Indeed, the disconnect between the reality of this campaign and how it is perceived and presented by the mainstream media is now a major part of the year’s story. The press dysfunction is itself a window into the unstable dynamics of Election 2008.
At the Democratic convention, as during primary season, almost every oversold plotline was wrong. Those Hillary dead-enders — played on TV by a fringe posse of women roaming Denver in search of camera time — would re-enact Chicago 1968. With Hillary’s tacit approval, the roll call would devolve into a classic Democratic civil war. Sulky Bill would wreak havoc once center stage.
On TV, each of these hot-air balloons was inflated nonstop right up to the moment they were punctured by reality, at which point the assembled bloviators once more expressed shock, shock at the unexpected denouement.
He is wise enough to see that the pitiful condition of the fourth estate is due to anxiety over changing technology:
We, too, are made anxious and fearful by hard economic times and the prospect of wrenching change. YouTube, the medium that has transformed our culture and politics, didn’t exist four years ago. Four years from now, it’s entirely possible that some, even many, of the newspapers and magazines covering this campaign won’t exist in their current form, if they exist at all. The Big Three network evening newscasts, and network news divisions as we now know them, may also be extinct by then.
Like I've been saying.
What Frank misses is that the inanity and pettyness of the coverage, by TV, papers, even his own employer, is their way of insisting on relevance. It was in this vein that McCain choose Palin, a startling, flashy bit of political theater that gives chins something to wag about, which in newsland now is the only gauge of importance.
And, indeed, under the media rules that prevailed twenty years ago, someone like Palin might have been a brilliant choice. A surprise!, a photogenic western character, the VP job not so important as ticket balance, the press would have dwelt on her obvious strengths. She'd have been Annie Oakley to John's Buffalo Bill. Even today, every crowd the two have appeared before over the last couple days has been, in the view of the Associated Press, a raucous one, though the size of it is left to the imagination.
But though the MSM, and maybe the Democrats, were caught flatfooted by the Palin pick, us idiots here in blogoland lit up like a Mulberry St. fair. At Josh Marshall's place, for example, Sarah was known very well. Anianna's joint was all over her too. The appall of the rather more distinguished conservative bloggers was also quickly heard, and I submit, these first reactors are the framers of this particular fairy tale.

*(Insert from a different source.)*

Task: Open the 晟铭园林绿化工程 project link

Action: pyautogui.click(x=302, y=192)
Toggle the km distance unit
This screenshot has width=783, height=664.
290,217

In practical terms, unconsidered in the commentariot scrum is how the Palin pick will play in Minnesota, where the citizens were getting pretty ready to have their own goofy Tim Pawlenty on the ticket. Not only does this stiff the locals just in time for the St. Paul convention, it also upends a certain calculus for the senate race there. Norm "The Oliagenous Boob" Coleman has been keeping a short lead over Fightin' Al Frankin that is now only that much harder to defend. I can almost hear Al's talking points now. (The hint coming from the McCain camp that Gustav just might cause some kind of reevaluation of the time, and therefore place, of the convention is more harsh news for the Minnesotans.) For a party struggling to keep every senate seat it can in the face of an avalanche, this is a pretty big deal.
It would have been one thing for Ol' John to pick, say, Hutchison over Pawlenty, senate gravity, serious times, time for a woman sort of thing. But Mrs. Alaska has to gall the whole prairie GOP machine, and you have to wonder how many in the wider party are more than a bit tired of the god shouters' grip on their shabby brand. Look for cannier individuals to start planning for '12 right after the convention, whenever that may be.